Category Archives: Everyday Adventure

Mukilteo Birding

October 23 2017 birding journal
Ray spilled a little bit of chicken scratch and the Junco’s were having a party outside of my kitchen window. A flash of blue drew my gaze to the fence where my old friends, the Steller’s Jays sat in the sun.

I’ve loved Steller’s Jays since our days in the mountains when they used to pull my newly sprouted peas out of the ground just because they could. These are birds who just want to have some fun. All I had to do to save my pea crop was to put up my pole bean tee-pi while it was still too cold for beans and hang a mesh bag of peanuts from it. It was fun watching them working peanuts out of the mesh (If you try this at home, make sure the mesh is just big enough for the peanuts to come through but not so big that the birds get their heads stuck in the bag.) Problem solved.

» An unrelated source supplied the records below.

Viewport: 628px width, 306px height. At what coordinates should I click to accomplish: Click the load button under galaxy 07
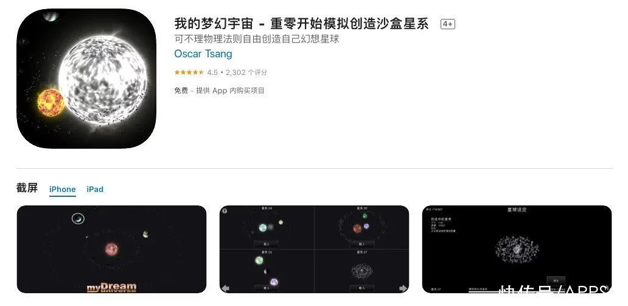click(x=361, y=288)
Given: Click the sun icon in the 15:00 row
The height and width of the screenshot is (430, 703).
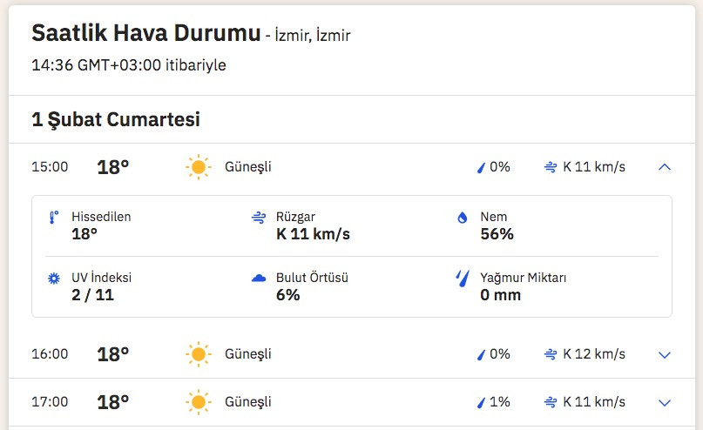Looking at the screenshot, I should [199, 167].
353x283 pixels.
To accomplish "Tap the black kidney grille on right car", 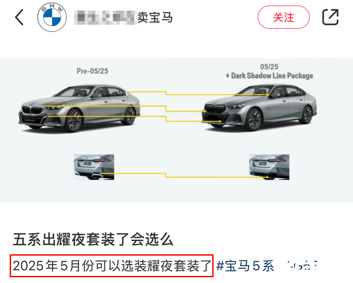I will coord(214,109).
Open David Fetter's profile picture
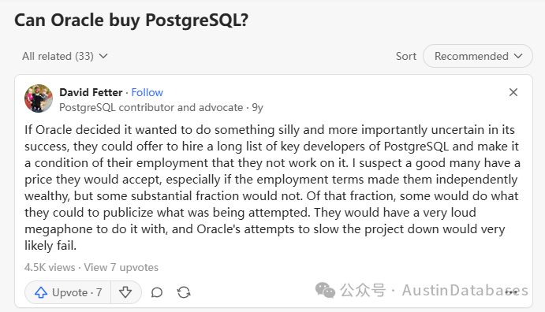 pos(39,98)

In the midst of memory lane, Ray joined me at the kitchen window. After watching our visitors for a little while, he asked if I would like to drive down to the beach to do a little birding. He didn’t have to ask twice. We grabbed cameras and binoculars, leashed up Rudy and we were off.

Bomber 4 The summer of 2017 we spent many evenings at the beach near Mukilteo just to enjoy the sunset while we walked the dogs, all because of my wanky hip. The paved path is level, the parking is free and there was always something interesting to see. Driving down the winding lane that leads to the beach, I started feeling that pain of not having Bomber with us… again. Thought I had put that to bed, but there I was, tears seeping out. It didn’t last long, but we did make a decision to walk on the beach instead of along the walk way. It was lovely but there were not many birds. On the water we could see California Gulls and Cormorants (they were too far away to know what kind). There wasn’t much. Rudy kept the crows away. We have always encouraged him to chase crows out of the garden, so when he spots one anywhere, he is off! A small flock of sparrows flit around the brush that grows near the fence. There was also a small bird who flew by with a flash of pale yellow belly teasing us but not letting us get a bead on her (from the camera, not a gun scope).

Standing on the rip-rap, watching a couple of sea lions who came up to look around, I saw two Spotted Towhees on the rocks. That was fun. After chatting with a couple of other dog walkers we loaded ourselves back into the truck and started back up the road that leads home. We couldn’t help but notice a two ladies standing at the edge of the road with their cameras aimed at an old dead tree. We knew right away what they were getting a picture of, one of the Bald Eagles that hangs near the waterfront. Great final find!

Debs in Everett, WA who spent some time praying through Psalm 54 this morning.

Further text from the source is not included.